## INFORMATION GIVEN
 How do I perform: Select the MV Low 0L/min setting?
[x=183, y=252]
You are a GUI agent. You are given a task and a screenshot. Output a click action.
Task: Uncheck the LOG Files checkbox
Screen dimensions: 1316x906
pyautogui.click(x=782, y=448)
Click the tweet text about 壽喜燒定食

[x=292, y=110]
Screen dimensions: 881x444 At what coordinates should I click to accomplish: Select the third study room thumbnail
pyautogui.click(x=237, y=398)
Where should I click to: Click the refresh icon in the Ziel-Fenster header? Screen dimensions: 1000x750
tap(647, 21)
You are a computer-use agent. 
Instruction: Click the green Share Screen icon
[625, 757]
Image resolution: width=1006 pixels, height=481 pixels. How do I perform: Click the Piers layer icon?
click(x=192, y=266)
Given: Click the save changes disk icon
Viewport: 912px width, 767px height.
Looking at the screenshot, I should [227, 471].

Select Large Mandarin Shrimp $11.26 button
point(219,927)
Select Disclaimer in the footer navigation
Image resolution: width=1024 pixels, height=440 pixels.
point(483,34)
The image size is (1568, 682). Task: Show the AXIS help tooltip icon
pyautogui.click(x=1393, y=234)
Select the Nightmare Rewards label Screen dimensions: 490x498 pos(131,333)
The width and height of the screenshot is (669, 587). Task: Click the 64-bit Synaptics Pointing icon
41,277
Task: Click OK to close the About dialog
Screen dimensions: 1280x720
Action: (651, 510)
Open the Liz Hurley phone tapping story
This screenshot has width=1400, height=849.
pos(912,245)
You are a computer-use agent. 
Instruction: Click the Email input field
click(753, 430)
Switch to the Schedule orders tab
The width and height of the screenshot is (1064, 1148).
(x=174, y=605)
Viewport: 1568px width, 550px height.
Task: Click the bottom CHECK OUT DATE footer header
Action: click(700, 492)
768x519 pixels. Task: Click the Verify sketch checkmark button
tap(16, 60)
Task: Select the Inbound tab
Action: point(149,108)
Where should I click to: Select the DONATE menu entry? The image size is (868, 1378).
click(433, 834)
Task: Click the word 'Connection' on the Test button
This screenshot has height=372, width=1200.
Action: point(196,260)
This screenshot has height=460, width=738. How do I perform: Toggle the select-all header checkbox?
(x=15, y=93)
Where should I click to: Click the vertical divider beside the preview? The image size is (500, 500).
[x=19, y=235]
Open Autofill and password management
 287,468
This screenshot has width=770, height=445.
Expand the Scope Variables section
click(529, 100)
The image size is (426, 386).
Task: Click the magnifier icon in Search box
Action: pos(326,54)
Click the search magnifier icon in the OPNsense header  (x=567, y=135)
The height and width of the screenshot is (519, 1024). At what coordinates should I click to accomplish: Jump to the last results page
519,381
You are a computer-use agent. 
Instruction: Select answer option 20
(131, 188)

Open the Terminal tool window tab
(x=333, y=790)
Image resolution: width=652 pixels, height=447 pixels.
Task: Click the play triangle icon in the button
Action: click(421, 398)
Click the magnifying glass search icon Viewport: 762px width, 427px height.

## BRIEF
Repeat every entry above exactly, leaving nothing out.

## SOLUTION
 How do I perform: Select the MV Low 0L/min setting?
[x=183, y=252]
You are a GUI agent. You are given a task and a screenshot. Output a click action.
Task: Uncheck the LOG Files checkbox
Screen dimensions: 1316x906
pyautogui.click(x=782, y=448)
Click the tweet text about 壽喜燒定食

[x=292, y=110]
Screen dimensions: 881x444 At what coordinates should I click to accomplish: Select the third study room thumbnail
pyautogui.click(x=237, y=398)
Where should I click to: Click the refresh icon in the Ziel-Fenster header? Screen dimensions: 1000x750
tap(647, 21)
You are a computer-use agent. 
Instruction: Click the green Share Screen icon
[625, 757]
Image resolution: width=1006 pixels, height=481 pixels. How do I perform: Click the Piers layer icon?
click(x=192, y=266)
Given: Click the save changes disk icon
Viewport: 912px width, 767px height.
Looking at the screenshot, I should [227, 471].

Select Large Mandarin Shrimp $11.26 button
point(219,927)
Select Disclaimer in the footer navigation
Image resolution: width=1024 pixels, height=440 pixels.
point(483,34)
The image size is (1568, 682). Task: Show the AXIS help tooltip icon
pyautogui.click(x=1393, y=234)
Select the Nightmare Rewards label Screen dimensions: 490x498 pos(131,333)
The width and height of the screenshot is (669, 587). Task: Click the 64-bit Synaptics Pointing icon
41,277
Task: Click OK to close the About dialog
Screen dimensions: 1280x720
Action: (651, 510)
Open the Liz Hurley phone tapping story
This screenshot has width=1400, height=849.
pos(912,245)
You are a computer-use agent. 
Instruction: Click the Email input field
click(753, 430)
Switch to the Schedule orders tab
The width and height of the screenshot is (1064, 1148).
(x=174, y=605)
Viewport: 1568px width, 550px height.
Task: Click the bottom CHECK OUT DATE footer header
Action: click(700, 492)
768x519 pixels. Task: Click the Verify sketch checkmark button
tap(16, 60)
Task: Select the Inbound tab
Action: point(149,108)
Where should I click to: Select the DONATE menu entry? The image size is (868, 1378).
click(433, 834)
Task: Click the word 'Connection' on the Test button
This screenshot has height=372, width=1200.
Action: point(196,260)
This screenshot has height=460, width=738. How do I perform: Toggle the select-all header checkbox?
(x=15, y=93)
Where should I click to: Click the vertical divider beside the preview? The image size is (500, 500).
[x=19, y=235]
Open Autofill and password management
 287,468
This screenshot has width=770, height=445.
Expand the Scope Variables section
click(529, 100)
The image size is (426, 386).
Task: Click the magnifier icon in Search box
Action: pos(326,54)
Click the search magnifier icon in the OPNsense header  (x=567, y=135)
The height and width of the screenshot is (519, 1024). At what coordinates should I click to accomplish: Jump to the last results page
519,381
You are a computer-use agent. 
Instruction: Select answer option 20
(131, 188)

Open the Terminal tool window tab
(x=333, y=790)
Image resolution: width=652 pixels, height=447 pixels.
Task: Click the play triangle icon in the button
Action: click(421, 398)
Click the magnifying glass search icon Viewport: 762px width, 427px height.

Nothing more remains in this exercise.